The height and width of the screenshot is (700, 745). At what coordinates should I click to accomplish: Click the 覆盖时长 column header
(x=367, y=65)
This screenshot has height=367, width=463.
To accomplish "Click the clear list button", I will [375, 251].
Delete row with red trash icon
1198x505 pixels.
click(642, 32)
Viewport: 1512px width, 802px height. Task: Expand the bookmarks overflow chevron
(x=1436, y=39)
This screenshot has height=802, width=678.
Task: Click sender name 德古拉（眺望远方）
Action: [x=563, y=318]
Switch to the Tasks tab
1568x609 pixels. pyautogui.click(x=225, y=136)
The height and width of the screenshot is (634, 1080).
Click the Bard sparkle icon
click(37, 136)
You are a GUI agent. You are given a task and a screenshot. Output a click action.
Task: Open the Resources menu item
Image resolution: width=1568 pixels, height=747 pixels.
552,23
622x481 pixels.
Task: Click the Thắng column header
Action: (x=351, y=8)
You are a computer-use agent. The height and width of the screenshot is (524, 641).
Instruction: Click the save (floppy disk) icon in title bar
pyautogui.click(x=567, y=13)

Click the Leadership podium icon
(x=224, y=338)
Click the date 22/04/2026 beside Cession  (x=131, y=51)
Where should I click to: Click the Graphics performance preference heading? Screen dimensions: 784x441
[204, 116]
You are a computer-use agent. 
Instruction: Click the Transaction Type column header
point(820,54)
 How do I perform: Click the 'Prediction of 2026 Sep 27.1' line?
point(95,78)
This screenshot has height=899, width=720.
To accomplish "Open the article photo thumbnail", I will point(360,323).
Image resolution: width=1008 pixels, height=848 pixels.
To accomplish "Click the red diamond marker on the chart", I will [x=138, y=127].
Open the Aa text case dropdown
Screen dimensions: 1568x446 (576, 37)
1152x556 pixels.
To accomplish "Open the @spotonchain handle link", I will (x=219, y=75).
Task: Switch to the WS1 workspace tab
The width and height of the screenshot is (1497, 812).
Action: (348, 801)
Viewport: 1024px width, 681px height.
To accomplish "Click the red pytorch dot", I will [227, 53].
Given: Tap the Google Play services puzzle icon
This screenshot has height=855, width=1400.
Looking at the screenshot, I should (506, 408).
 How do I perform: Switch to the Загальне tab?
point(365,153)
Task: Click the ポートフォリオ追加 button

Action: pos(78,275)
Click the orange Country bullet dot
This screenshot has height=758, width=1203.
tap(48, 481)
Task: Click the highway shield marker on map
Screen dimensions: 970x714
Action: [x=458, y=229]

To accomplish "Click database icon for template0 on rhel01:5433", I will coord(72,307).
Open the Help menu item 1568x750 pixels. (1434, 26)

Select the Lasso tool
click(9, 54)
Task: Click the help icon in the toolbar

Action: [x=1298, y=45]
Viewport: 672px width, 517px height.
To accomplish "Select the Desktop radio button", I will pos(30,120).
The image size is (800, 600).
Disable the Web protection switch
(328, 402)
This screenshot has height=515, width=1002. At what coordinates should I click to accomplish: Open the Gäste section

▸ **REQUIRED ACTION**
Every entry should be retyped exactly as it appears.

▸ **RESPONSE AREA**
The height and width of the screenshot is (700, 745). At what coordinates should I click to accomplish: Click the 覆盖时长 column header
(x=367, y=65)
This screenshot has height=367, width=463.
To accomplish "Click the clear list button", I will [375, 251].
Delete row with red trash icon
1198x505 pixels.
click(642, 32)
Viewport: 1512px width, 802px height. Task: Expand the bookmarks overflow chevron
(x=1436, y=39)
This screenshot has height=802, width=678.
Task: Click sender name 德古拉（眺望远方）
Action: [x=563, y=318]
Switch to the Tasks tab
1568x609 pixels. pyautogui.click(x=225, y=136)
The height and width of the screenshot is (634, 1080).
Click the Bard sparkle icon
click(37, 136)
You are a GUI agent. You are given a task and a screenshot. Output a click action.
Task: Open the Resources menu item
Image resolution: width=1568 pixels, height=747 pixels.
552,23
622x481 pixels.
Task: Click the Thắng column header
Action: (x=351, y=8)
You are a computer-use agent. The height and width of the screenshot is (524, 641).
Instruction: Click the save (floppy disk) icon in title bar
pyautogui.click(x=567, y=13)

Click the Leadership podium icon
(x=224, y=338)
Click the date 22/04/2026 beside Cession  (x=131, y=51)
Where should I click to: Click the Graphics performance preference heading? Screen dimensions: 784x441
[204, 116]
You are a computer-use agent. 
Instruction: Click the Transaction Type column header
point(820,54)
 How do I perform: Click the 'Prediction of 2026 Sep 27.1' line?
point(95,78)
This screenshot has height=899, width=720.
To accomplish "Open the article photo thumbnail", I will point(360,323).
Image resolution: width=1008 pixels, height=848 pixels.
To accomplish "Click the red diamond marker on the chart", I will [x=138, y=127].
Open the Aa text case dropdown
Screen dimensions: 1568x446 (576, 37)
1152x556 pixels.
To accomplish "Open the @spotonchain handle link", I will (x=219, y=75).
Task: Switch to the WS1 workspace tab
The width and height of the screenshot is (1497, 812).
Action: (348, 801)
Viewport: 1024px width, 681px height.
To accomplish "Click the red pytorch dot", I will [227, 53].
Given: Tap the Google Play services puzzle icon
This screenshot has height=855, width=1400.
Looking at the screenshot, I should (506, 408).
 How do I perform: Switch to the Загальне tab?
point(365,153)
Task: Click the ポートフォリオ追加 button

Action: pos(78,275)
Click the orange Country bullet dot
This screenshot has height=758, width=1203.
tap(48, 481)
Task: Click the highway shield marker on map
Screen dimensions: 970x714
Action: [x=458, y=229]

To accomplish "Click database icon for template0 on rhel01:5433", I will coord(72,307).
Open the Help menu item 1568x750 pixels. (1434, 26)

Select the Lasso tool
click(9, 54)
Task: Click the help icon in the toolbar

Action: [x=1298, y=45]
Viewport: 672px width, 517px height.
To accomplish "Select the Desktop radio button", I will pos(30,120).
The image size is (800, 600).
Disable the Web protection switch
(328, 402)
This screenshot has height=515, width=1002. At what coordinates should I click to accomplish: Open the Gäste section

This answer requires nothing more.